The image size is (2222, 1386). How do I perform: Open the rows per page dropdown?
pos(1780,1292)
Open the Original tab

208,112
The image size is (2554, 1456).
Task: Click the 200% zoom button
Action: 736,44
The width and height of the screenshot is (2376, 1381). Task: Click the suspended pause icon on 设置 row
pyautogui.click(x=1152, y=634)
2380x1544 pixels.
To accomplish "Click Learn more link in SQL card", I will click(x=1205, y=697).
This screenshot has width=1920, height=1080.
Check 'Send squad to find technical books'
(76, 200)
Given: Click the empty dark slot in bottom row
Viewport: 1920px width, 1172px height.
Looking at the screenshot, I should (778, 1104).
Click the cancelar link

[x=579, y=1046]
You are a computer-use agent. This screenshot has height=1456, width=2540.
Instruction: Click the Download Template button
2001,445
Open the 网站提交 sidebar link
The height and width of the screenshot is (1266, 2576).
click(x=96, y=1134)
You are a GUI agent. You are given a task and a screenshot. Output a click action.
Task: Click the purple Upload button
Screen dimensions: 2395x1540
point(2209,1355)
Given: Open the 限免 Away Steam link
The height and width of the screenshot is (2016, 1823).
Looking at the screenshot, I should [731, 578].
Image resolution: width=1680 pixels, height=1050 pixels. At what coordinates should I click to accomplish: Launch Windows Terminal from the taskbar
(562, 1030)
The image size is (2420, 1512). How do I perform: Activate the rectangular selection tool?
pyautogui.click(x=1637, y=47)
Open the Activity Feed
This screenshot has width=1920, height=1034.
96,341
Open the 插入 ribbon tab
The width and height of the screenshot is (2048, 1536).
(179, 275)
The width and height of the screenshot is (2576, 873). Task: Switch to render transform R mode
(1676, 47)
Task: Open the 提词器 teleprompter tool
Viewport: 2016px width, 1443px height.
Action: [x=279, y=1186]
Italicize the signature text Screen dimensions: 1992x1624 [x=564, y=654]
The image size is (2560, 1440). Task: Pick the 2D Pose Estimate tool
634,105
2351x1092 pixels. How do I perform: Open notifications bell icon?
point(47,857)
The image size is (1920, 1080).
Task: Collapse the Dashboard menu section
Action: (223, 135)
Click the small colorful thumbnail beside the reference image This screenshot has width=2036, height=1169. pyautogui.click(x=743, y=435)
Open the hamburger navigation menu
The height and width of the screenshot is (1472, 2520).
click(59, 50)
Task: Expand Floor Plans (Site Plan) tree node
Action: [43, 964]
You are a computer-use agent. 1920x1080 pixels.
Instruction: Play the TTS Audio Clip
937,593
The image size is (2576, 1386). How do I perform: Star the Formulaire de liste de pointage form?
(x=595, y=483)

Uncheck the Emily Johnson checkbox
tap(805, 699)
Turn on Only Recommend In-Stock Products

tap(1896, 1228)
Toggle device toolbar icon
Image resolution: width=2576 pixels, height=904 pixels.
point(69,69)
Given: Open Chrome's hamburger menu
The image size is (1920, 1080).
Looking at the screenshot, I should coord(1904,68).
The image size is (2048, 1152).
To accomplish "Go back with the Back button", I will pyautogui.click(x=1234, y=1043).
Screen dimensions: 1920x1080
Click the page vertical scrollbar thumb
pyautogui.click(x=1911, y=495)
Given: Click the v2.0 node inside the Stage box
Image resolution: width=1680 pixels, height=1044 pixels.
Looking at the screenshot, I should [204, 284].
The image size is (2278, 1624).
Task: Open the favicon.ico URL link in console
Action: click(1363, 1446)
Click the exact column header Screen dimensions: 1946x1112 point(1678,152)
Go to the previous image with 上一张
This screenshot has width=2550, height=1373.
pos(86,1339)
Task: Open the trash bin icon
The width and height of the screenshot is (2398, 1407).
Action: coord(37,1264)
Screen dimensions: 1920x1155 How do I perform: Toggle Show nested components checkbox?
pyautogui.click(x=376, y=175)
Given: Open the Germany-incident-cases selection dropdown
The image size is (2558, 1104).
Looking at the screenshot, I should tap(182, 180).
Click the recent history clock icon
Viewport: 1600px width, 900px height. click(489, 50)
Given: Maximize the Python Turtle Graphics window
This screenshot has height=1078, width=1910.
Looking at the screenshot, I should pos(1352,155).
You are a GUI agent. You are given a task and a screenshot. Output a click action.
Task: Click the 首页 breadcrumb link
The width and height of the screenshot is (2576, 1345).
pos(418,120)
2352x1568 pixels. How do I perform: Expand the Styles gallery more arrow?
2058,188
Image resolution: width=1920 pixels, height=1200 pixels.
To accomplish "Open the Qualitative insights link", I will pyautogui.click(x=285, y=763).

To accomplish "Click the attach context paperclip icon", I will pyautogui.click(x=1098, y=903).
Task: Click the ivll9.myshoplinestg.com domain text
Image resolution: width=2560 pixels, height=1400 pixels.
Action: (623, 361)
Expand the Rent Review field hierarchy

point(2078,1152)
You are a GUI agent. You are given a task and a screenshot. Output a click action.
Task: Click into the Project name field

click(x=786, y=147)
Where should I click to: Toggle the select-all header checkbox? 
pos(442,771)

▸ **TASK DETAILS**
Output the entries exactly.

▸ **ANSWER SECTION**
The image size is (2222, 1386). How do I perform: Open the rows per page dropdown?
pos(1780,1292)
Open the Original tab

208,112
The image size is (2554, 1456).
Task: Click the 200% zoom button
Action: 736,44
The width and height of the screenshot is (2376, 1381). Task: Click the suspended pause icon on 设置 row
pyautogui.click(x=1152, y=634)
2380x1544 pixels.
To accomplish "Click Learn more link in SQL card", I will click(x=1205, y=697).
This screenshot has width=1920, height=1080.
Check 'Send squad to find technical books'
(76, 200)
Given: Click the empty dark slot in bottom row
Viewport: 1920px width, 1172px height.
Looking at the screenshot, I should (778, 1104).
Click the cancelar link

[x=579, y=1046]
You are a computer-use agent. This screenshot has height=1456, width=2540.
Instruction: Click the Download Template button
2001,445
Open the 网站提交 sidebar link
The height and width of the screenshot is (1266, 2576).
click(x=96, y=1134)
You are a GUI agent. You are given a task and a screenshot. Output a click action.
Task: Click the purple Upload button
Screen dimensions: 2395x1540
point(2209,1355)
Given: Open the 限免 Away Steam link
The height and width of the screenshot is (2016, 1823).
Looking at the screenshot, I should [731, 578].
Image resolution: width=1680 pixels, height=1050 pixels. At what coordinates should I click to accomplish: Launch Windows Terminal from the taskbar
(562, 1030)
The image size is (2420, 1512). How do I perform: Activate the rectangular selection tool?
pyautogui.click(x=1637, y=47)
Open the Activity Feed
This screenshot has width=1920, height=1034.
96,341
Open the 插入 ribbon tab
The width and height of the screenshot is (2048, 1536).
(179, 275)
The width and height of the screenshot is (2576, 873). Task: Switch to render transform R mode
(1676, 47)
Task: Open the 提词器 teleprompter tool
Viewport: 2016px width, 1443px height.
Action: [x=279, y=1186]
Italicize the signature text Screen dimensions: 1992x1624 [x=564, y=654]
The image size is (2560, 1440). Task: Pick the 2D Pose Estimate tool
634,105
2351x1092 pixels. How do I perform: Open notifications bell icon?
point(47,857)
The image size is (1920, 1080).
Task: Collapse the Dashboard menu section
Action: (223, 135)
Click the small colorful thumbnail beside the reference image This screenshot has width=2036, height=1169. pyautogui.click(x=743, y=435)
Open the hamburger navigation menu
The height and width of the screenshot is (1472, 2520).
click(59, 50)
Task: Expand Floor Plans (Site Plan) tree node
Action: [43, 964]
You are a computer-use agent. 1920x1080 pixels.
Instruction: Play the TTS Audio Clip
937,593
The image size is (2576, 1386). How do I perform: Star the Formulaire de liste de pointage form?
(x=595, y=483)

Uncheck the Emily Johnson checkbox
tap(805, 699)
Turn on Only Recommend In-Stock Products

tap(1896, 1228)
Toggle device toolbar icon
Image resolution: width=2576 pixels, height=904 pixels.
point(69,69)
Given: Open Chrome's hamburger menu
The image size is (1920, 1080).
Looking at the screenshot, I should coord(1904,68).
The image size is (2048, 1152).
To accomplish "Go back with the Back button", I will pyautogui.click(x=1234, y=1043).
Screen dimensions: 1920x1080
Click the page vertical scrollbar thumb
pyautogui.click(x=1911, y=495)
Given: Click the v2.0 node inside the Stage box
Image resolution: width=1680 pixels, height=1044 pixels.
Looking at the screenshot, I should [204, 284].
The image size is (2278, 1624).
Task: Open the favicon.ico URL link in console
Action: click(1363, 1446)
Click the exact column header Screen dimensions: 1946x1112 point(1678,152)
Go to the previous image with 上一张
This screenshot has width=2550, height=1373.
pos(86,1339)
Task: Open the trash bin icon
The width and height of the screenshot is (2398, 1407).
Action: coord(37,1264)
Screen dimensions: 1920x1155 How do I perform: Toggle Show nested components checkbox?
pyautogui.click(x=376, y=175)
Given: Open the Germany-incident-cases selection dropdown
The image size is (2558, 1104).
Looking at the screenshot, I should tap(182, 180).
Click the recent history clock icon
Viewport: 1600px width, 900px height. click(489, 50)
Given: Maximize the Python Turtle Graphics window
This screenshot has height=1078, width=1910.
Looking at the screenshot, I should pos(1352,155).
You are a GUI agent. You are given a task and a screenshot. Output a click action.
Task: Click the 首页 breadcrumb link
The width and height of the screenshot is (2576, 1345).
pos(418,120)
2352x1568 pixels. How do I perform: Expand the Styles gallery more arrow?
2058,188
Image resolution: width=1920 pixels, height=1200 pixels.
To accomplish "Open the Qualitative insights link", I will pyautogui.click(x=285, y=763).

To accomplish "Click the attach context paperclip icon", I will pyautogui.click(x=1098, y=903).
Task: Click the ivll9.myshoplinestg.com domain text
Image resolution: width=2560 pixels, height=1400 pixels.
Action: (623, 361)
Expand the Rent Review field hierarchy

point(2078,1152)
You are a GUI agent. You are given a task and a screenshot. Output a click action.
Task: Click into the Project name field

click(x=786, y=147)
Where should I click to: Toggle the select-all header checkbox? 
pos(442,771)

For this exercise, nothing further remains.